Death came for Admetus, and in the great poem that Rainer Maria Rilke wrote, after his father, mother and closest friend have each refused the chance to save Admetus’ life at cost of their own — Admetus’ loving wife Alcestis steps forward to offer herself..

Here Rilke describes her inner state:

No one can be his ransom: only I can.
I am his ransom. For no one else has finished
with life as I have. What is left for me
of everything I once was? Just my dying.
Didn’t she tell you when she sent you down here
that the bed waiting inside belongs to death?
For I have taken leave. No one dying
takes more than that. I left so that all this,
buried beneath the man who is now my husband,
might fade and vanish–. Come, lead me away,
already I have begun to die, for him.

**

The young, free, wild woman, the Artemis in every young bride, loses not just her father’s name but her identity, her life even, at the moment of marriage: the more sober, adult, bound woman, the wife, succeeds toi her flesh and days.

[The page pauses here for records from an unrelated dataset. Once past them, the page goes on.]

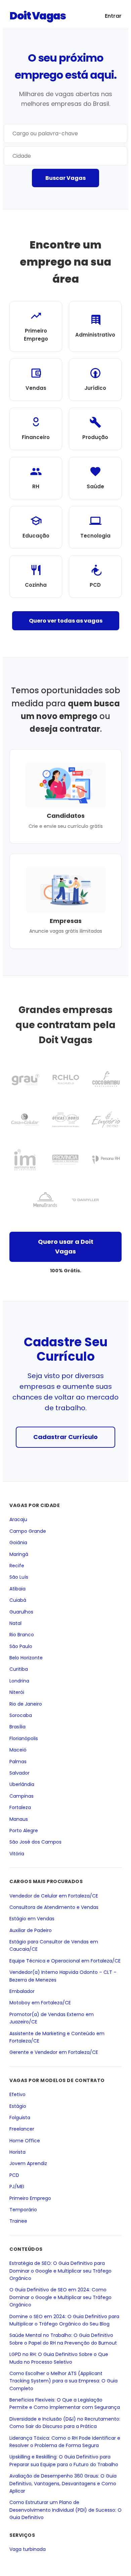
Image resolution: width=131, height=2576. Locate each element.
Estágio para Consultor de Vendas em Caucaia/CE (53, 1945)
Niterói (16, 1692)
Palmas (18, 1761)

This theme, in which the (presumably white) bridal veil is seen to imply the (presumably black) burial veil, is a central strand in Greek tragedy, not just in Euripides ALcestist, from which Rilke drew his narrative, but in all three great tragedians, as Rush Rehm shows in his book, Marriage to Death: The Conflation of Marriage and Funeral Rituals in Greek Tragedy:

The link between weddings and death — as found in dramas ranging from Romeo and Juliet to Lorca’s Blood Wedding–plays a central role in the action of many Greek tragedies. Female characters such as Kassandra, Antigone, and Helen enact and refer to significant parts of wedding and funeral rites, but often in a twisted fashion. Over time the pressure of dramatic events causes the distinctions between weddings and funerals to disappear. In this book, Rush Rehm considers how and why the conflation of the two ceremonies comes to theatrical life in the tragedies of Aeschylus, Sophocles, and Euripedes.

**

Oh yes, and here’s Santa Muerte as Death Bride:

Regarding Santa Muerte, here’s R. Andrew Chesnut‘s abstract for his book, Devoted to Death: Santa Muerte, the Skeleton Saint:

Although condemned by mainstream churches, this folk saint’s supernatural powers appeal to millions of Latin Americans and immigrants in the U.S. Devotees believe the Bony Lady (as she is affectionately called) to be the fastest and most effective miracle worker, and as such, her statuettes and paraphernalia now outsell those of the Virgin of Guadalupe and Saint Judetwo other giants of Mexican religiosity. In particular, the book shows Santa Muerte has become the patron saint of drug traffickers, playing an important role as protector of peddlers of crystal meth and marijuana; DEA agents and Mexican police often find her altars in the safe houses of drug smugglers. Yet Saint Death plays other important roles: she is a supernatural healer, love doctor, money-maker, lawyer, and angel of death. She has become without doubt one of the most popular and powerful saints on both the Mexican and American religious landscapes.

In Santa Muerte we see the conflation of wedding and funeral alive and well in 21st century Mexico — and rippling out into the wider world.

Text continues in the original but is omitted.